New Orleans: After the Storm

Every time I saw an image on televison about Katrina's devastation of New Orleans, I would cringe in disbelief. This is not the New Orleans I know. This is not the New Orleans which I visited only last year. Indeed, I was right. This is a different New Orleans, a New Orleans facing annihalation, a city drowning in its own waters, a city where death and destruction have become the norm. Whatever happens in the next few weeks, New Orleans will never be the same.

I am not going to start to allot blame,for me there are too many individuals who are already doing that. But there were times when following the sequence of events, I could only feel shock, and outrage. Hurricanes always bring a mixture of emotions, and this one seemed no different . At least, that was the way it looked at the start. But then the rot set in,and everything seemed out of control. Suddenly, the human face of tragedy was everywhere.

Many of us watching from around the world couldn't comprehend the unfolding of events. The shock of the storm, the shock of the floods, and then, the greatest shock of all, the shock of the response. Why did it take so long for the establishment to get organised, and deliver? After all, this is the great USA, the self proclaimed last superpower. Where is everybody?

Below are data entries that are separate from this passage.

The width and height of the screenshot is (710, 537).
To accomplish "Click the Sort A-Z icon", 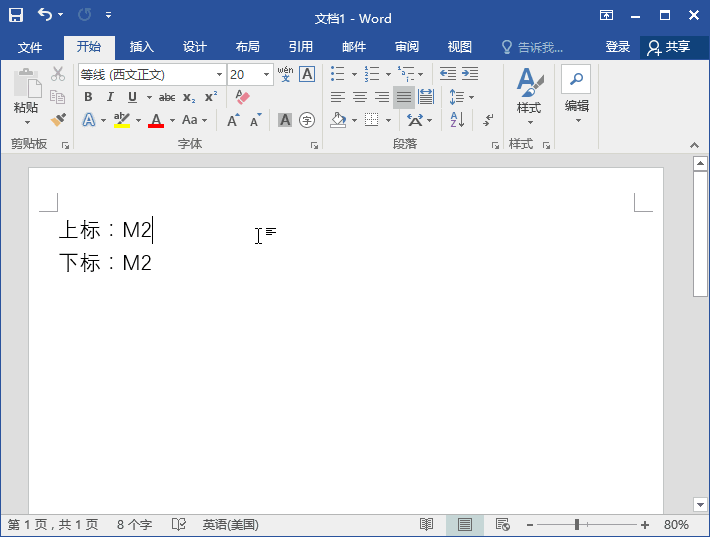I will click(x=457, y=120).
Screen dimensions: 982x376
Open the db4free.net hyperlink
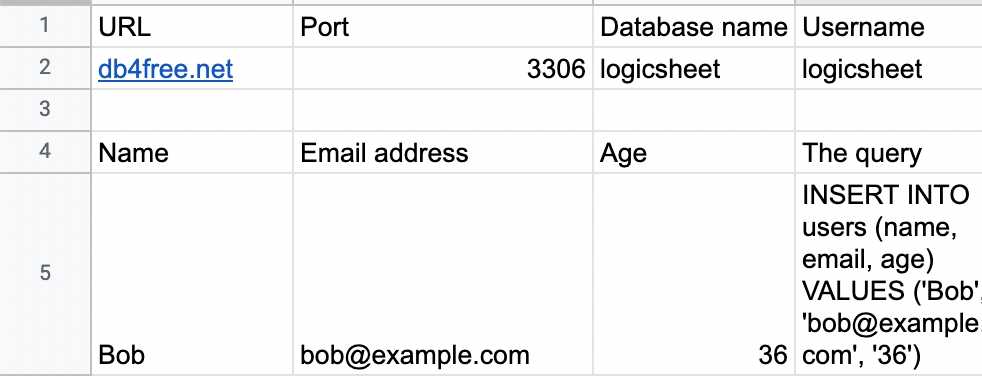tap(165, 68)
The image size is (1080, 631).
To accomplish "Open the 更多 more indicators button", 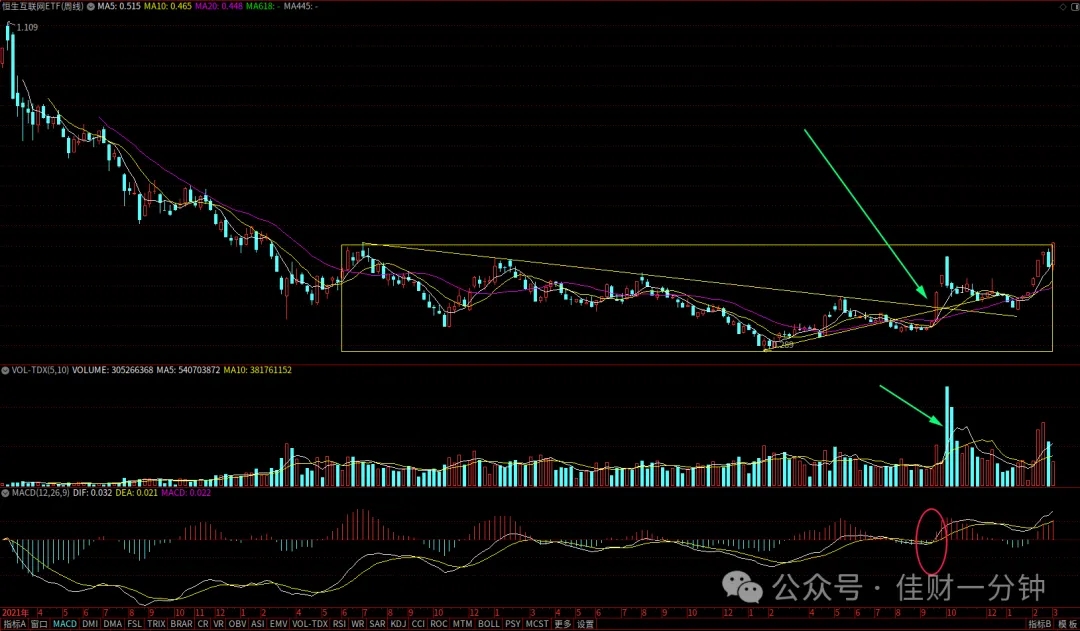I will coord(563,623).
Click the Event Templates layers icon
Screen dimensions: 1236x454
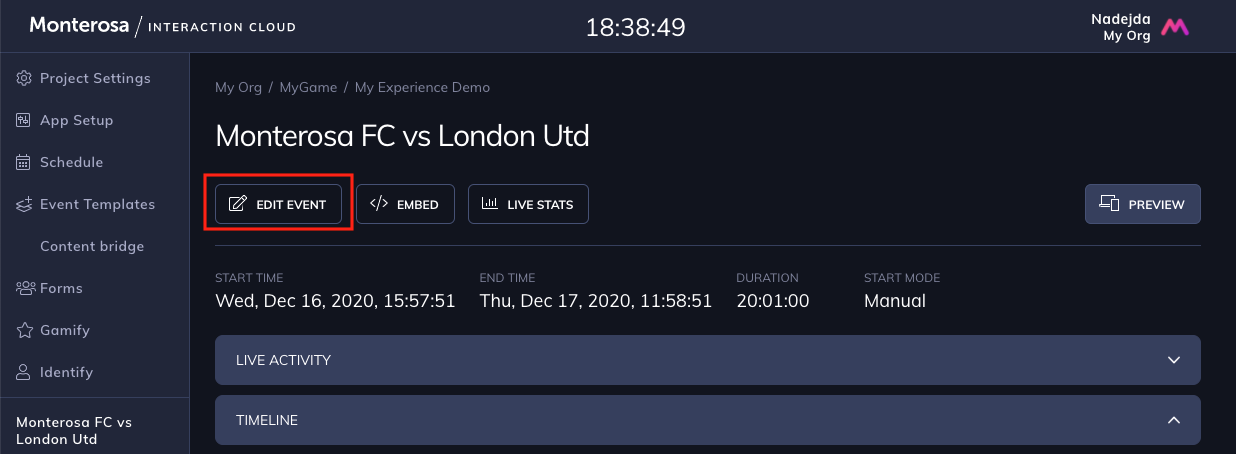24,204
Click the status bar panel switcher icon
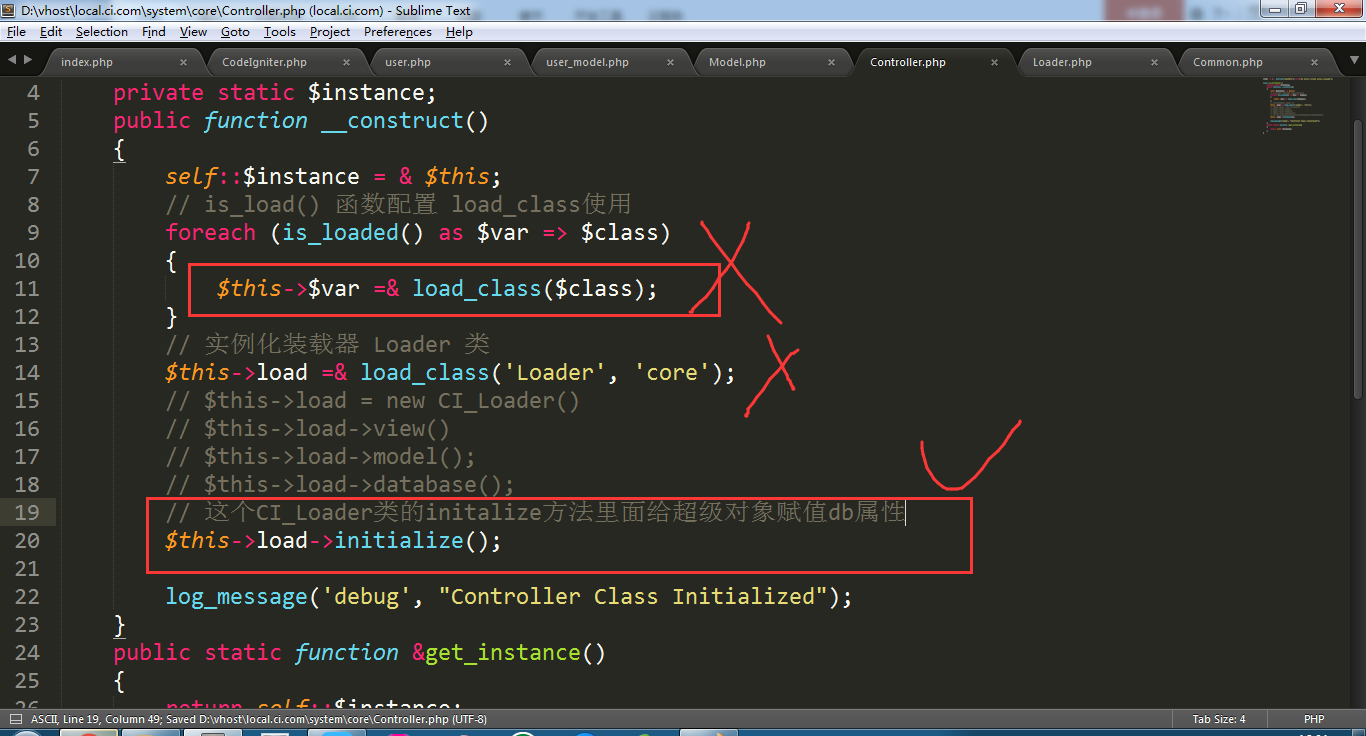 pyautogui.click(x=16, y=719)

And then,there was the suffering. Every time I looked, there was suffering. People in need of help, people in need of food, people needing rescue. It was quite obvious most needed some kind of direction. To look at these people, and the unfolding of events, from such a distance away, and yet be unable to lend a helping hand, was quite traumatic. No matter how sympathetic I felt, all I could do was to stare, and hope. Of course, later when everything changed for the worse, and a great degree of ugliness crept in, the trauma became much more painful. Compassion seemed to be lost somewhere in the waters. Despair was everywhere. Where were the miracles when you needed them most?

There are numerous lessons to be learnt from Hurricane Katrina, not only by the the people of the USA, but also by all others in the rest of the world. How prepared are we for dealing with emergencies? How prepared are our elected officials for dealing with local and national disasters? If we are not, we should be. We should always expect the unexpected, and be prepared for it, even if it does not happen. The devastation of New Orleans, and the lack of preparedness, is a mirror for all the world. It is a reflection we must not ignore. If we do, we ignore it at our own peril.